The Illinois Supreme Court has issued a call to action to the legislature regarding the fair and equitable apportionment of the damages between defendants in a personal injury lawsuit. On February 16, 2018, in Antonicelli v. Rodriguez, the court issued an opinion that allowed the most culpable defendant in an auto accident case (an intoxicated driver) to enter into a good faith settlement with the injured plaintiff for the limits of his $20,000 insurance policy. This left the other defendant, the employer of the driver of the truck following behind the plaintiff when the settling defendant made a U-turn in front of her, potentially holding the bag at trial. Make no mistake, the truck company had a bigger bag and deeper pocket, so it was in the plaintiff’s interest to take the policy limits settlement from the driver and focus on the other defendant at trial.

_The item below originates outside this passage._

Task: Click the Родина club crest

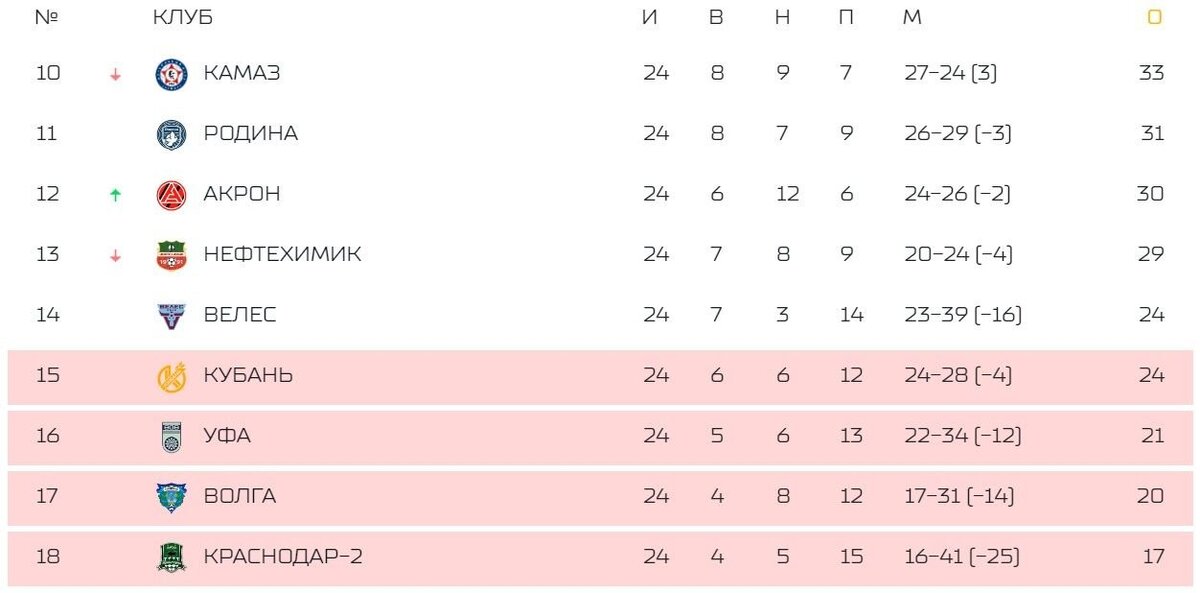Action: tap(171, 134)
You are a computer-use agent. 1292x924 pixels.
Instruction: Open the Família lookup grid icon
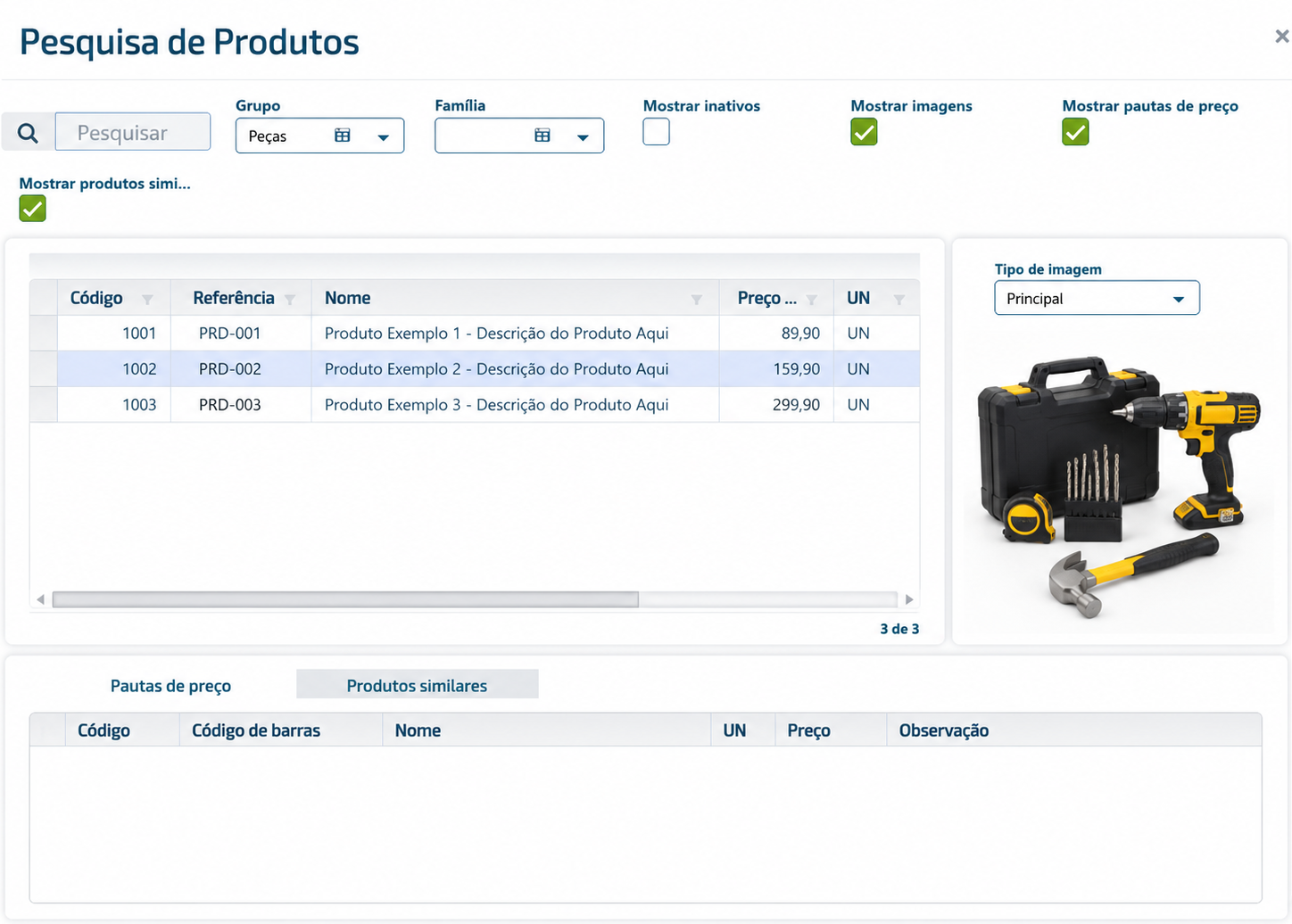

The core issue here is a broader one—whether the jury may be allowed to apportion blame among all culpable defendants regardless of whether all are present actively defending themselves at trial. The defense lawyers admitted their primary objective was to get the settling defendant’s name on the verdict form eventually used at trial so they could reduce their liability by the percentage the jury found attributable to the settling defendant. The truck company tried to distinguish the case calling the driver’s conduct intentional because he was high on cocaine. The Court was unmoved, having found no prior precedent that a traffic collision caused by an intoxicated driver is an “intentional tort.” Moreover, the plaintiff made no such allegations.

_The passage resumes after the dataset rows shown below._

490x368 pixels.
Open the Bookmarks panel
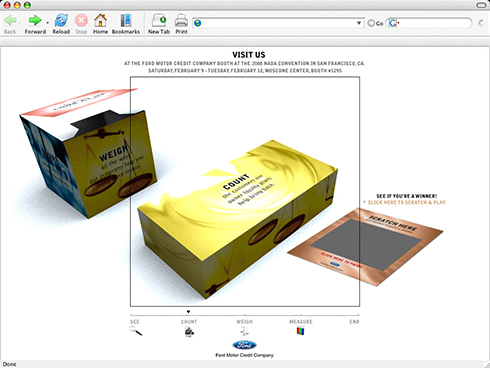tap(126, 24)
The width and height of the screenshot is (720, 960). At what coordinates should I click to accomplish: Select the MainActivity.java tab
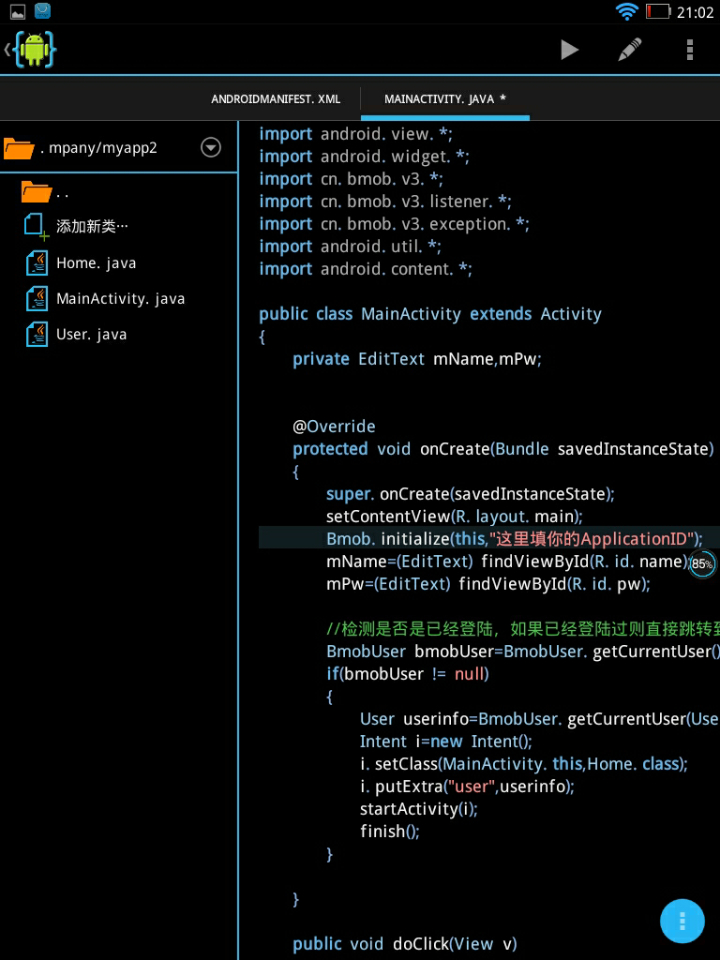(x=445, y=99)
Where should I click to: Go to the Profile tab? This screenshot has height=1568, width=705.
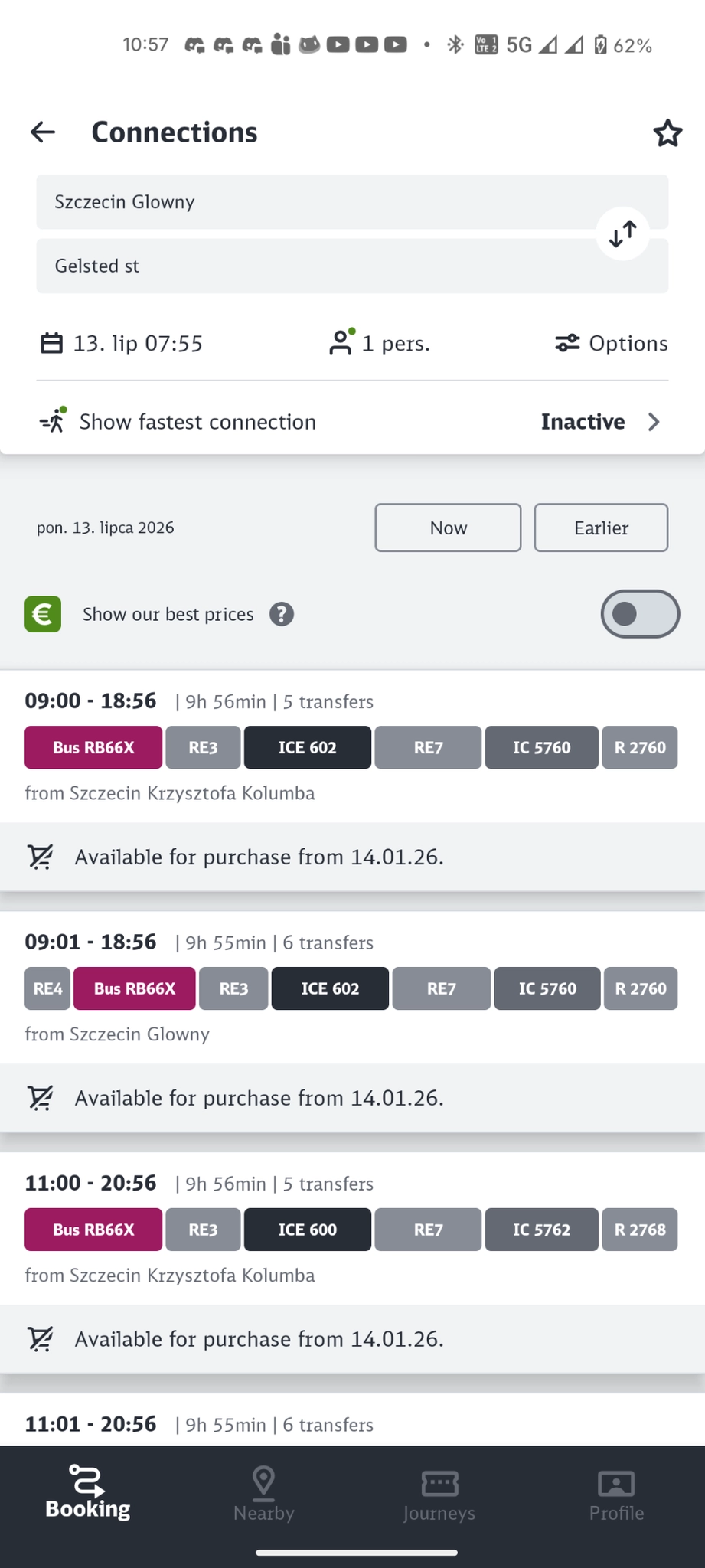[616, 1494]
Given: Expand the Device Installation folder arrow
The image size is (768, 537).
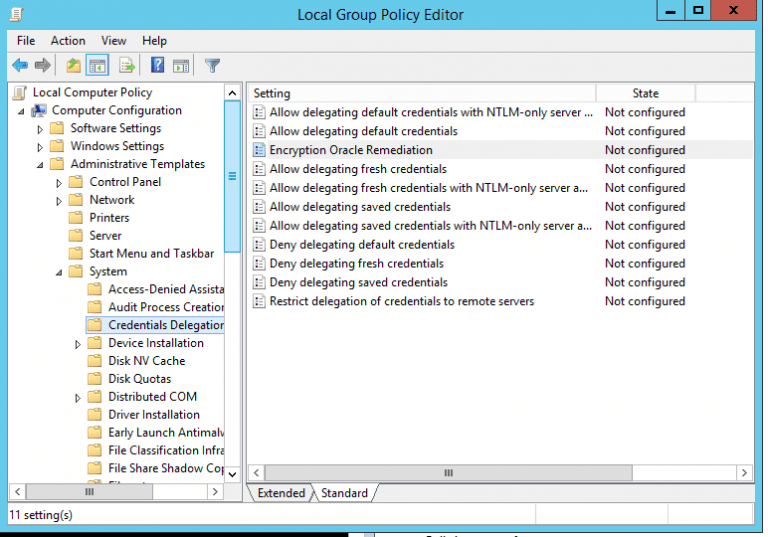Looking at the screenshot, I should tap(77, 344).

The Illinois high court said the statute that governs this question, the Joint Tortfeasor Contribution Act, did not provide for such a result. Nevertheless, there are competing interests vying for consideration here. The purpose of the Act is to encourage settlements and equitable apportionment of damages among defendants. The purpose of our civil justice system is to fully compensate injured victims. Consequently, if defendants settle, then do not defend themselves at trial, the evidence a co-defendant produces pointing a finger at them will go unanswered. This would likely result in empty chair defendants being found disproportionately responsible for damages when their damages have already been fixed based on a good faith settlement.
Essentially the Court determined the injured plaintiff’s risk of not recovering full compensation outweighed the non-settling defendant’s risk of having to pay more than its “fair share” of the jury award. Current law levels the scales a bit by allowing the defendant to set-off the amount of the settlement without the jury’s knowledge so it doesn’t factor into their calculation. This would result in a $20,000 deduction from a jury verdict in the case here.
This initiative will require Plaintiff’s attorneys to meet this call to action with full force to insure any amendments to the Contribution Act do not diminish the plaintiff’s right to full and fair compensation. In other words, we have to do what we do best, fight for the rights of injured victims.